▶ _SOURCE PASSAGE_
* Start *

Video work by Forcefield and a live music performance by Termination
Gnome will galvanize obsolete analogue signal-processors and defunct electronics.
Paper Rad and their robot, Dr. Doo, will create an exuberant and psychedelic spectacle using material
from the Internet, television, video games, and advertising.
The event also includes rarely-screened video by technical pioneers who
were among the first to experiment with analogue sound and image.
Live performances:
Cory Arcangel and Alex Galloway (Beige/RSG)
Termination Gnome (formerly of Forcefield)
Dr. Doo (Paper
Rad)
New Tech Lo-Fi Screening:
Forcefield:
Video II, 1996, 2:10 min, color, sound
Ara Peterson: 12 Ball, 1996, 16mm, 5 min, b&w, sound
Forcefield:
Berry Face, 2002, 3:51 min, color, sound
Paper Rad:
PjVidz #1: Color Vision, 2003, 30:50 min, color, sound (excerpt)
Synaesthetic Video Revival:
Stan VanDerBeek:
Selected Works I, 1976-77, 48:30 min, color, sound (excerpt)
Eric Siegel:
Tomorrow Never Knows, 1968, 3:10 min, color, sound
Dan Sandin:
Spiral 5 PTL, 1980-1, 7 min, color, sound
Steina and Woody
Vasulka: Discs, 1970, 5:24 min, b&w, sound
For detailed information on these artists and works, please see EAIÕs Online
Catalogue:
http://www.eai.org.
About the artists
Beige and Radical Software Group are loosely defined ensembles of artists
and programmers working collaboratively in digital media. Beige has produced
videos, Web projects, and modified Nintendo video game cartridges. Radical
Software Group, or RSG, (named for Radical Software, the seminal 1970’s
magazine) has focused on network environments and interface design, including
the award-winning software tool Carnivore. The work of both groups has
been shown at the Whitney Museum of American Art, PS 1, Eyebeam, and the
Museum of Contemporary Art, Chicago.
Forcefield, an artist collective from Providence, Rhode Island, has forged
an interdisciplinary practice that includes music, performance, installation,
textiles, printmaking, and video. Collapsing the neo-primitivist and the
futurist, Forcefield's patchwork aesthetic suggests the detritus of the
post-nuclear future, the recent past, and the post-industrial present.

* End *

▶ _LISTED RECORDS_
* Start *

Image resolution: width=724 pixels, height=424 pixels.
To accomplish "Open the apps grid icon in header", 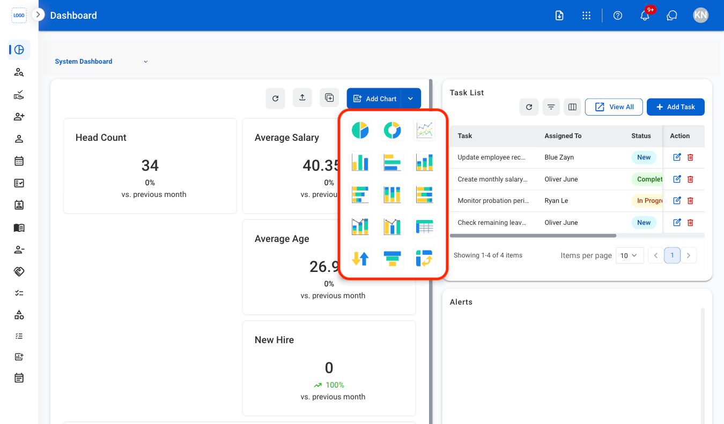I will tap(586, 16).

* End *
* Start *

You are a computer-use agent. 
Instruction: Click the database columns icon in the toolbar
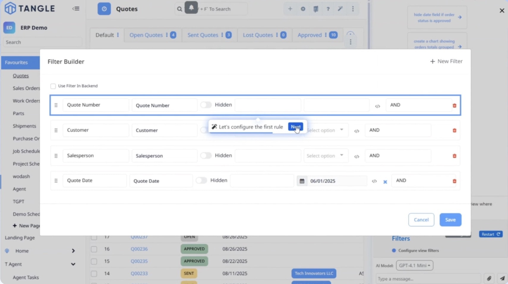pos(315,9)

* End *
* Start *

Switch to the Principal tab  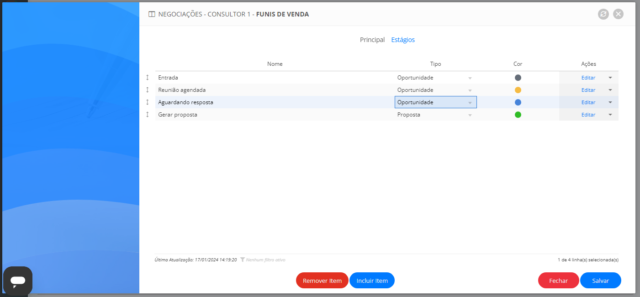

* End *

▶ _GOALS_
1. Answer these questions from the event listing:
(a) What is Radical Software Group named for?
(b) Where is the artist collective Forcefield from?
(c) In what year was Eric Siegel's Tomorrow Never Knows made?
2. Write out the stretch of the event listing from "Termination Gnome (formerly" through "30:50 min, color, sound (excerpt)", keeping the wording unchanged.
None of the records are needed here.

▶ _RESULTS_
1.
(a) Radical Software, the seminal 1970's magazine.
(b) Providence, Rhode Island.
(c) 1968.

2.
Termination Gnome (formerly of Forcefield)
Dr. Doo (Paper
Rad)
New Tech Lo-Fi Screening:
Forcefield:
Video II, 1996, 2:10 min, color, sound
Ara Peterson: 12 Ball, 1996, 16mm, 5 min, b&w, sound
Forcefield:
Berry Face, 2002, 3:51 min, color, sound
Paper Rad:
PjVidz #1: Color Vision, 2003, 30:50 min, color, sound (excerpt)